**EXERCISE DIRECTIONS**
From the line with "Click the Larghezza field showing 250" through the final line below, restate each line word for word and return nothing else.

(Stored data)
*** Block opens ***

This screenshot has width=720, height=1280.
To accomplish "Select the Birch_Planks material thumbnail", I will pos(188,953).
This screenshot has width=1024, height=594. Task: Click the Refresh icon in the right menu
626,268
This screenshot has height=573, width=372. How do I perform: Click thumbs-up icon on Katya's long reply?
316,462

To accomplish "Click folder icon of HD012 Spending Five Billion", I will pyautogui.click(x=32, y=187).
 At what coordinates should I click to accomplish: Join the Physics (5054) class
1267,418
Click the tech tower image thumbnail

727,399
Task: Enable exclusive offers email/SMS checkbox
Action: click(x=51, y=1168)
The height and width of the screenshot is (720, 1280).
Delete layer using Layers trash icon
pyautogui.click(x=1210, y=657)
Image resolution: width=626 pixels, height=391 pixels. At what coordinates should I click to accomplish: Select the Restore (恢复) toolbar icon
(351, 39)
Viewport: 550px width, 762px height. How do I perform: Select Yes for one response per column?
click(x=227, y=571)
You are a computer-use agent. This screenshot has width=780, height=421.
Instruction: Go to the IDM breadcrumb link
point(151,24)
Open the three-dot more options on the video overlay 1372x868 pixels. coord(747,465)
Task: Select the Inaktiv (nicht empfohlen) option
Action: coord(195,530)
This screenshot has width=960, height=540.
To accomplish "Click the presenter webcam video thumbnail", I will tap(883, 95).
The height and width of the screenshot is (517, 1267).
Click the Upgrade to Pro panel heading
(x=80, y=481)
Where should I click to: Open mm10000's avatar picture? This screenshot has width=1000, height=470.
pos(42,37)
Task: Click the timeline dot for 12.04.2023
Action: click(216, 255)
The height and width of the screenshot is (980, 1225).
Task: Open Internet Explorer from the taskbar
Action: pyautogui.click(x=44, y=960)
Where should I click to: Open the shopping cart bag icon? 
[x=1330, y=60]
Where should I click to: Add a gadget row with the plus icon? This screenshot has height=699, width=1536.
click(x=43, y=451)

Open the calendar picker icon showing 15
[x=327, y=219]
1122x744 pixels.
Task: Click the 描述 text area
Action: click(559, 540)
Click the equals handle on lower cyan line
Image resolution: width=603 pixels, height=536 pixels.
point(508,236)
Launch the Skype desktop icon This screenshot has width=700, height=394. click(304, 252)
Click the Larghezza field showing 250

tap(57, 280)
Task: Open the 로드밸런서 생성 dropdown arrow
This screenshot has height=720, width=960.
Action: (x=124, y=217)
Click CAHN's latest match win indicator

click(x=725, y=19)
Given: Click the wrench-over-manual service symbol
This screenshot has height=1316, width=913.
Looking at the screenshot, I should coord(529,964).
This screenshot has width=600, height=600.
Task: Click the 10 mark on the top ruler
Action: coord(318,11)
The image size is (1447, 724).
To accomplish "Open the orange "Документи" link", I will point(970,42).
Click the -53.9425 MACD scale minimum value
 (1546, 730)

*** Block closes ***

**OUTPUT BELOW**
Click the Larghezza field showing 250

tap(57, 280)
Task: Open the 로드밸런서 생성 dropdown arrow
This screenshot has height=720, width=960.
Action: (x=124, y=217)
Click CAHN's latest match win indicator

click(x=725, y=19)
Given: Click the wrench-over-manual service symbol
This screenshot has height=1316, width=913.
Looking at the screenshot, I should coord(529,964).
This screenshot has width=600, height=600.
Task: Click the 10 mark on the top ruler
Action: coord(318,11)
The image size is (1447, 724).
To accomplish "Open the orange "Документи" link", I will point(970,42).
Click the -53.9425 MACD scale minimum value
 (1546, 730)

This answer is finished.